One of ML production's biggest traps — training-serving skew. Subtle differences between how a feature is computed at training time vs serving time crater accuracy. Feature stores are the fix. This guide covers online vs offline, point-in-time correctness, and how Feast / Tecton actually work.
What Is a Feature
Raw data → numeric features:
raw: user had 5 clicks yesterday, logged in 30 min ago, age 28
features:
user_clicks_24h = 5
minutes_since_login = 30
user_age = 28
user_age_bucket = "26-35" (one-hot)
Training:
data → compute features (batch) → model trains
Serving (production):
user request → compute the same features → model predicts
↑
any drift here from training = skew
Common skew causes:
- training: Spark sliding-window compute
- serving: Python query elsewhere → different result
- training: timezone UTC
- serving: forgot timezone conversion
- training: NULL → 0
- serving: NULL passes through → exception or different valueThe Feature Store Answer
Define feature computation in one place; guarantee training and
serving share the same computation.
Definition (Feast example):
@on_demand_feature_view(
sources=[transactions_source],
schema=[Field(name="user_clicks_24h", dtype=Int64)],
)
def user_clicks_24h_feat(features):
# The same logic runs during training and at serving
return features.groupby("user_id")["clicks"].sum()

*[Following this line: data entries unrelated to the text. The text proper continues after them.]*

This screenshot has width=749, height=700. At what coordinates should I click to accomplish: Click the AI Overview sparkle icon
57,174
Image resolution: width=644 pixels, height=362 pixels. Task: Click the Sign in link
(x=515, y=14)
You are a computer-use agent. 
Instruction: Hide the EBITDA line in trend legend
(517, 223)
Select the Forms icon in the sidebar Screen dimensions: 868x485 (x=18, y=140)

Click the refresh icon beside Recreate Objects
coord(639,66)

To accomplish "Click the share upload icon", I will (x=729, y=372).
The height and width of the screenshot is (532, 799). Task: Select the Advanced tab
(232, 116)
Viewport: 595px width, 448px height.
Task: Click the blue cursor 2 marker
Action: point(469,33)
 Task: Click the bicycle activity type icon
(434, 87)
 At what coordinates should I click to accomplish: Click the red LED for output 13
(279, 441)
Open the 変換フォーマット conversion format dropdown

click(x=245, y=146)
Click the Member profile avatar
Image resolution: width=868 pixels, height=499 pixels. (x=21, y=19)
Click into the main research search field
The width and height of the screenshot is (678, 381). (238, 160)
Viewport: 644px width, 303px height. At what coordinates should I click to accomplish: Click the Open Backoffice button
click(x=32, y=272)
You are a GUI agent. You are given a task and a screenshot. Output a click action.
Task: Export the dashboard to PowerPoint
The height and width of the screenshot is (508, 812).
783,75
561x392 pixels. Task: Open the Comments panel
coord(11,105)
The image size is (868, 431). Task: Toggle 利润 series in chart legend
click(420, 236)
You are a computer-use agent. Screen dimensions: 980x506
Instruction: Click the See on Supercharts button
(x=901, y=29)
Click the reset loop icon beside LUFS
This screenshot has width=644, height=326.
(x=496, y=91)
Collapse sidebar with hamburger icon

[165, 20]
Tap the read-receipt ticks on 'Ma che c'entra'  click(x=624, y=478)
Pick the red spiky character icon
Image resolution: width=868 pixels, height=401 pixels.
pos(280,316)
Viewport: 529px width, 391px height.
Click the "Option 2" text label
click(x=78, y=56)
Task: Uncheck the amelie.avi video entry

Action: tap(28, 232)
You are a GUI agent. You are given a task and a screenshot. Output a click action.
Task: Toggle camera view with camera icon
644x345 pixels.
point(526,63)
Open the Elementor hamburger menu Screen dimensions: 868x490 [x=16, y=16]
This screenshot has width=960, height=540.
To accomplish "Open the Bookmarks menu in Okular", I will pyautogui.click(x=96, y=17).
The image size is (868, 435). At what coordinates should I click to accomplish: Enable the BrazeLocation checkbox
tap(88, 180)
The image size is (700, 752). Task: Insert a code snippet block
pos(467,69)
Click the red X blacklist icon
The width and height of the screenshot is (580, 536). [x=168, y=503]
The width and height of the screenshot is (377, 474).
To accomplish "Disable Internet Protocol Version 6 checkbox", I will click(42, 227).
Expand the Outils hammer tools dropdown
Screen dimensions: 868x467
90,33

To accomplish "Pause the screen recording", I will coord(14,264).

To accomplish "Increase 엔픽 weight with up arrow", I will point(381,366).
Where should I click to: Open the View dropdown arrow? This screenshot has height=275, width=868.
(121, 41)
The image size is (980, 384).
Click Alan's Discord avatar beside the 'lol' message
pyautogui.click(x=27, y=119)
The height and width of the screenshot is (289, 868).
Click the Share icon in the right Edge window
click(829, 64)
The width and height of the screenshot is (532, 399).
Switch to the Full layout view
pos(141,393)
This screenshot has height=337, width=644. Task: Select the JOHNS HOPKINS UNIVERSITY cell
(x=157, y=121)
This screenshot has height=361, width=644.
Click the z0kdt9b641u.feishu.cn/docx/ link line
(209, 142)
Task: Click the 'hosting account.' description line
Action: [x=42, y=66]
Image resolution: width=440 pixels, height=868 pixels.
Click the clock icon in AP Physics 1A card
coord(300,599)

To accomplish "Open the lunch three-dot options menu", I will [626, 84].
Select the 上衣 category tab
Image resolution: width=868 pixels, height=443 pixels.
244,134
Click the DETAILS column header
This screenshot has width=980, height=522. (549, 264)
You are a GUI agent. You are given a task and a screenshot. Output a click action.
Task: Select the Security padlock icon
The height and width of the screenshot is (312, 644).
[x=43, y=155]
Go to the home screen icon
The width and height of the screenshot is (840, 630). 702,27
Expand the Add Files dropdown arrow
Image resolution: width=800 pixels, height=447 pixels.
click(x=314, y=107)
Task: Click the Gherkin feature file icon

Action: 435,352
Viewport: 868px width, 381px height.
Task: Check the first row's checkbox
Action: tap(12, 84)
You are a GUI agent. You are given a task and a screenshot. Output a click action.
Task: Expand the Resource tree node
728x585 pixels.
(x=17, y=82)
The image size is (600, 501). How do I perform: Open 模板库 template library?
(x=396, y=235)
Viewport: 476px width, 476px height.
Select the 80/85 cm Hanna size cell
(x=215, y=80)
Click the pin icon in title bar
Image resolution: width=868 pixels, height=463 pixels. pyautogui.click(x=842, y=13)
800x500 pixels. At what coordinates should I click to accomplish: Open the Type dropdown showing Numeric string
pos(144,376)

→ Generate training data with this function + call the same function at serving
→ Skew = 0Online vs Offline Store
A feature store has two storage backends:
Offline Store (batch):
- Large historical data (years)
- For training-data generation
- Usually a warehouse (BigQuery / Snowflake) or lake (Parquet on S3)
- Bulk reads, low latency not needed
Online Store (low-latency):
- Only current features (latest per user)
- For real-time serving predictions
- Redis / DynamoDB / Cassandra
- < 10ms read latency required
A batch ETL job syncs offline → online:
- Every minute / hour / day
- Some streaming (CDC + Kafka → online)
→ The same feature lives in both stores; sync is the key.Point-in-Time Correctness
Biggest training trap — "future info as a feature".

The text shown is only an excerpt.